Problem to work on: Copy the listing below verbatim, keeping every line unchanged and in its original order.
....................
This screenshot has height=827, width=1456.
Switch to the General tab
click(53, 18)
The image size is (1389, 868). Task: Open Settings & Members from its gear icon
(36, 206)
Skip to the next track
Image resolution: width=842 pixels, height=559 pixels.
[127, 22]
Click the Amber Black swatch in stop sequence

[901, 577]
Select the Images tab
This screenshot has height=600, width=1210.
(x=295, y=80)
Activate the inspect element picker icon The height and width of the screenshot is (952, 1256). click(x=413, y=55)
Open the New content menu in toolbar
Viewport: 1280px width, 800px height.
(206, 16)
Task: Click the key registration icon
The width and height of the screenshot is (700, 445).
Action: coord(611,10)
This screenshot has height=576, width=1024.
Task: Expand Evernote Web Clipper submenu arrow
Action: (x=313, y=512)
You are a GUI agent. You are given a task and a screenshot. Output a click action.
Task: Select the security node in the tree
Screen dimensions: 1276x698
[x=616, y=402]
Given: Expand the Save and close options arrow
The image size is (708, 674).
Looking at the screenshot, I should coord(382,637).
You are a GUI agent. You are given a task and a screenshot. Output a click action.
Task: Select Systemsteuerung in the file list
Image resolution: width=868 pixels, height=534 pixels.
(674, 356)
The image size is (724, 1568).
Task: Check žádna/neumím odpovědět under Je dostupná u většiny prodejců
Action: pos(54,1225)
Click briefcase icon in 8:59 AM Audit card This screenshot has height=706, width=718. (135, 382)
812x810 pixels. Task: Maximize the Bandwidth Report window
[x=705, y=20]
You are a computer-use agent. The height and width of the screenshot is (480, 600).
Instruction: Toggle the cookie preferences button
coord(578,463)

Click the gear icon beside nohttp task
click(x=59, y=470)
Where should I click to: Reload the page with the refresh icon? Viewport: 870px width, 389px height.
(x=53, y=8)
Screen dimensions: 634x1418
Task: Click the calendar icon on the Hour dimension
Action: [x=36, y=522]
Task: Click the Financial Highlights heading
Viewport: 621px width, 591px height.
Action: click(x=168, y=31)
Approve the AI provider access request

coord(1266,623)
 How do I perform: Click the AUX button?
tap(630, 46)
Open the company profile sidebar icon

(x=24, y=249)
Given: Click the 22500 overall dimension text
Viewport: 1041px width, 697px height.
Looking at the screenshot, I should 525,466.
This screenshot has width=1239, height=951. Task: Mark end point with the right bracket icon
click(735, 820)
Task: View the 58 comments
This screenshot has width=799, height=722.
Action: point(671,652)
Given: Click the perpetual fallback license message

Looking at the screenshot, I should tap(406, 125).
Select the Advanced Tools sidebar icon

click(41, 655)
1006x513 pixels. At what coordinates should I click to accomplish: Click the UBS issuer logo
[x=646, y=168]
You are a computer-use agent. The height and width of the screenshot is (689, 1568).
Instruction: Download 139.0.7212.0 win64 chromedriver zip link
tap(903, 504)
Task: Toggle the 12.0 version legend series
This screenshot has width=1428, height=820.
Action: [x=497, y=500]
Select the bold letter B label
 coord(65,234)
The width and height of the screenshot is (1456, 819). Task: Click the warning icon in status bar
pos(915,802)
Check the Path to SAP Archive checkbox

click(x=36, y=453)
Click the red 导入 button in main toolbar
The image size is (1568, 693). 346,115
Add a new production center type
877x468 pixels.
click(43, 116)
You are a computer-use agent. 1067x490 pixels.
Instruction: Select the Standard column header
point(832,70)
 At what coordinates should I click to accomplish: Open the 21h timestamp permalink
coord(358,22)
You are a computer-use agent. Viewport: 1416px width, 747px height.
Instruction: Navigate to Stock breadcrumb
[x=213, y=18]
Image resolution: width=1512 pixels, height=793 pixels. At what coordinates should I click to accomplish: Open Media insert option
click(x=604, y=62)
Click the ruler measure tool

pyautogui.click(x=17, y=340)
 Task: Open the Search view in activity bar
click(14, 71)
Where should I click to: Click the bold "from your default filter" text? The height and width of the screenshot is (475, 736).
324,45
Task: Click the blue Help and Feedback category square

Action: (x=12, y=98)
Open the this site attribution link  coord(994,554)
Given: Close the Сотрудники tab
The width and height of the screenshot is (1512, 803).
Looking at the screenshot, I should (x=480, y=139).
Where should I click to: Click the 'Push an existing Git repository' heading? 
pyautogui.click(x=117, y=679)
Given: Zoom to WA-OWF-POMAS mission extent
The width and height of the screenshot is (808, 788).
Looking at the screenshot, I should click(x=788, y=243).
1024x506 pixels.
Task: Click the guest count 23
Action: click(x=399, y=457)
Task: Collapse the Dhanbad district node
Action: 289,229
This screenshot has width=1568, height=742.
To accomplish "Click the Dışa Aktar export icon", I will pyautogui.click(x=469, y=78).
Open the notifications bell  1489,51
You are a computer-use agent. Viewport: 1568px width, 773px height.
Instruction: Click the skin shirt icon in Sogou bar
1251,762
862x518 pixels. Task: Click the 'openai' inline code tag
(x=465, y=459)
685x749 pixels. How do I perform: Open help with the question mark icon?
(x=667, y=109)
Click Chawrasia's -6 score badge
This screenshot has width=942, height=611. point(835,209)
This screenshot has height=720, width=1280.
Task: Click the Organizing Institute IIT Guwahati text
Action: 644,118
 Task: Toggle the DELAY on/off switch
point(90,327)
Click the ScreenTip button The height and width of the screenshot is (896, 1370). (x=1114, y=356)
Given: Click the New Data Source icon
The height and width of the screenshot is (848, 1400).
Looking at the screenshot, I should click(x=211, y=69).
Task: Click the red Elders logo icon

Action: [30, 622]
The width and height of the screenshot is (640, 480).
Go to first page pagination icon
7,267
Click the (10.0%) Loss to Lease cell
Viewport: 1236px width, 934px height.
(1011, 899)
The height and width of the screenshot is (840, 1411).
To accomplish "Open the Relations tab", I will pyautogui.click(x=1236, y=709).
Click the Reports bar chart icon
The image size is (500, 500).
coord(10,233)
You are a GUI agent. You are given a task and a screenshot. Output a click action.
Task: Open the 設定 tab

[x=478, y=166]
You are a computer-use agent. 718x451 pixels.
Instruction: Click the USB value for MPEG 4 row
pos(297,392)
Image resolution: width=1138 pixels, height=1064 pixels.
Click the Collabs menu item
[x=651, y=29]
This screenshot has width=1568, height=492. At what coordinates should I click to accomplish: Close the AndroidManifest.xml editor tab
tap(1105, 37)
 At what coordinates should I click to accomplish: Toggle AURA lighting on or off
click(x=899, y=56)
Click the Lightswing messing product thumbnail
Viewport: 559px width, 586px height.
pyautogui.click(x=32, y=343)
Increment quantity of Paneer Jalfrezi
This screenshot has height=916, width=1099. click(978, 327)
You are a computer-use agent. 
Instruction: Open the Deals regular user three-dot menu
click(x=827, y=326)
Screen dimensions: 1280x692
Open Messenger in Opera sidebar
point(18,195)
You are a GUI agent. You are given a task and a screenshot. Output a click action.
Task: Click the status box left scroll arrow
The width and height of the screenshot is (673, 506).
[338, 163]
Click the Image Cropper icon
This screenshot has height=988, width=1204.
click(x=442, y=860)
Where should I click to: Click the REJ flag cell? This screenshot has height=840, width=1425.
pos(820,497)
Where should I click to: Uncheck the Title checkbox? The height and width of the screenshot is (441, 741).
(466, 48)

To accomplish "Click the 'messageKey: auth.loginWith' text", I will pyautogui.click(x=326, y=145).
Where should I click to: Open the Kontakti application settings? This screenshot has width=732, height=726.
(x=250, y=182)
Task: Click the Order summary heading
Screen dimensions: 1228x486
....................
Expected answer:
This screenshot has height=827, width=1456.
Switch to the General tab
click(53, 18)
The image size is (1389, 868). Task: Open Settings & Members from its gear icon
(36, 206)
Skip to the next track
Image resolution: width=842 pixels, height=559 pixels.
[127, 22]
Click the Amber Black swatch in stop sequence

[901, 577]
Select the Images tab
This screenshot has height=600, width=1210.
(x=295, y=80)
Activate the inspect element picker icon The height and width of the screenshot is (952, 1256). click(x=413, y=55)
Open the New content menu in toolbar
Viewport: 1280px width, 800px height.
(206, 16)
Task: Click the key registration icon
The width and height of the screenshot is (700, 445).
Action: coord(611,10)
This screenshot has height=576, width=1024.
Task: Expand Evernote Web Clipper submenu arrow
Action: (x=313, y=512)
You are a GUI agent. You are given a task and a screenshot. Output a click action.
Task: Select the security node in the tree
Screen dimensions: 1276x698
[x=616, y=402]
Given: Expand the Save and close options arrow
The image size is (708, 674).
Looking at the screenshot, I should coord(382,637).
You are a GUI agent. You are given a task and a screenshot. Output a click action.
Task: Select Systemsteuerung in the file list
Image resolution: width=868 pixels, height=534 pixels.
(674, 356)
The image size is (724, 1568).
Task: Check žádna/neumím odpovědět under Je dostupná u většiny prodejců
Action: pos(54,1225)
Click briefcase icon in 8:59 AM Audit card This screenshot has height=706, width=718. (135, 382)
812x810 pixels. Task: Maximize the Bandwidth Report window
[x=705, y=20]
You are a computer-use agent. The height and width of the screenshot is (480, 600).
Instruction: Toggle the cookie preferences button
coord(578,463)

Click the gear icon beside nohttp task
click(x=59, y=470)
Where should I click to: Reload the page with the refresh icon? Viewport: 870px width, 389px height.
(x=53, y=8)
Screen dimensions: 634x1418
Task: Click the calendar icon on the Hour dimension
Action: [x=36, y=522]
Task: Click the Financial Highlights heading
Viewport: 621px width, 591px height.
Action: click(x=168, y=31)
Approve the AI provider access request

coord(1266,623)
 How do I perform: Click the AUX button?
tap(630, 46)
Open the company profile sidebar icon

(x=24, y=249)
Given: Click the 22500 overall dimension text
Viewport: 1041px width, 697px height.
Looking at the screenshot, I should 525,466.
This screenshot has width=1239, height=951. Task: Mark end point with the right bracket icon
click(735, 820)
Task: View the 58 comments
This screenshot has width=799, height=722.
Action: point(671,652)
Given: Click the perpetual fallback license message

Looking at the screenshot, I should tap(406, 125).
Select the Advanced Tools sidebar icon

click(41, 655)
1006x513 pixels. At what coordinates should I click to accomplish: Click the UBS issuer logo
[x=646, y=168]
You are a computer-use agent. The height and width of the screenshot is (689, 1568).
Instruction: Download 139.0.7212.0 win64 chromedriver zip link
tap(903, 504)
Task: Toggle the 12.0 version legend series
This screenshot has width=1428, height=820.
Action: [x=497, y=500]
Select the bold letter B label
 coord(65,234)
The width and height of the screenshot is (1456, 819). Task: Click the warning icon in status bar
pos(915,802)
Check the Path to SAP Archive checkbox

click(x=36, y=453)
Click the red 导入 button in main toolbar
The image size is (1568, 693). 346,115
Add a new production center type
877x468 pixels.
click(43, 116)
You are a computer-use agent. 1067x490 pixels.
Instruction: Select the Standard column header
point(832,70)
 At what coordinates should I click to accomplish: Open the 21h timestamp permalink
coord(358,22)
You are a computer-use agent. Viewport: 1416px width, 747px height.
Instruction: Navigate to Stock breadcrumb
[x=213, y=18]
Image resolution: width=1512 pixels, height=793 pixels. At what coordinates should I click to accomplish: Open Media insert option
click(x=604, y=62)
Click the ruler measure tool

pyautogui.click(x=17, y=340)
 Task: Open the Search view in activity bar
click(14, 71)
Where should I click to: Click the bold "from your default filter" text? The height and width of the screenshot is (475, 736).
324,45
Task: Click the blue Help and Feedback category square

Action: (x=12, y=98)
Open the this site attribution link  coord(994,554)
Given: Close the Сотрудники tab
The width and height of the screenshot is (1512, 803).
Looking at the screenshot, I should (x=480, y=139).
Where should I click to: Click the 'Push an existing Git repository' heading? 
pyautogui.click(x=117, y=679)
Given: Zoom to WA-OWF-POMAS mission extent
The width and height of the screenshot is (808, 788).
Looking at the screenshot, I should click(x=788, y=243).
1024x506 pixels.
Task: Click the guest count 23
Action: click(x=399, y=457)
Task: Collapse the Dhanbad district node
Action: 289,229
This screenshot has width=1568, height=742.
To accomplish "Click the Dışa Aktar export icon", I will pyautogui.click(x=469, y=78).
Open the notifications bell  1489,51
You are a computer-use agent. Viewport: 1568px width, 773px height.
Instruction: Click the skin shirt icon in Sogou bar
1251,762
862x518 pixels. Task: Click the 'openai' inline code tag
(x=465, y=459)
685x749 pixels. How do I perform: Open help with the question mark icon?
(x=667, y=109)
Click Chawrasia's -6 score badge
This screenshot has width=942, height=611. point(835,209)
This screenshot has height=720, width=1280.
Task: Click the Organizing Institute IIT Guwahati text
Action: 644,118
 Task: Toggle the DELAY on/off switch
point(90,327)
Click the ScreenTip button The height and width of the screenshot is (896, 1370). (x=1114, y=356)
Given: Click the New Data Source icon
The height and width of the screenshot is (848, 1400).
Looking at the screenshot, I should click(x=211, y=69).
Task: Click the red Elders logo icon

Action: [30, 622]
The width and height of the screenshot is (640, 480).
Go to first page pagination icon
7,267
Click the (10.0%) Loss to Lease cell
Viewport: 1236px width, 934px height.
(1011, 899)
The height and width of the screenshot is (840, 1411).
To accomplish "Open the Relations tab", I will pyautogui.click(x=1236, y=709).
Click the Reports bar chart icon
The image size is (500, 500).
coord(10,233)
You are a GUI agent. You are given a task and a screenshot. Output a click action.
Task: Open the 設定 tab

[x=478, y=166]
You are a computer-use agent. 718x451 pixels.
Instruction: Click the USB value for MPEG 4 row
pos(297,392)
Image resolution: width=1138 pixels, height=1064 pixels.
Click the Collabs menu item
[x=651, y=29]
This screenshot has width=1568, height=492. At what coordinates should I click to accomplish: Close the AndroidManifest.xml editor tab
tap(1105, 37)
 At what coordinates should I click to accomplish: Toggle AURA lighting on or off
click(x=899, y=56)
Click the Lightswing messing product thumbnail
Viewport: 559px width, 586px height.
pyautogui.click(x=32, y=343)
Increment quantity of Paneer Jalfrezi
This screenshot has height=916, width=1099. click(978, 327)
You are a computer-use agent. 
Instruction: Open the Deals regular user three-dot menu
click(x=827, y=326)
Screen dimensions: 1280x692
Open Messenger in Opera sidebar
point(18,195)
You are a GUI agent. You are given a task and a screenshot. Output a click action.
Task: Click the status box left scroll arrow
The width and height of the screenshot is (673, 506).
[338, 163]
Click the Image Cropper icon
This screenshot has height=988, width=1204.
click(x=442, y=860)
Where should I click to: Click the REJ flag cell? This screenshot has height=840, width=1425.
pos(820,497)
Where should I click to: Uncheck the Title checkbox? The height and width of the screenshot is (441, 741).
(466, 48)

To accomplish "Click the 'messageKey: auth.loginWith' text", I will pyautogui.click(x=326, y=145).
Where should I click to: Open the Kontakti application settings? This screenshot has width=732, height=726.
(x=250, y=182)
Task: Click the Order summary heading
Screen dimensions: 1228x486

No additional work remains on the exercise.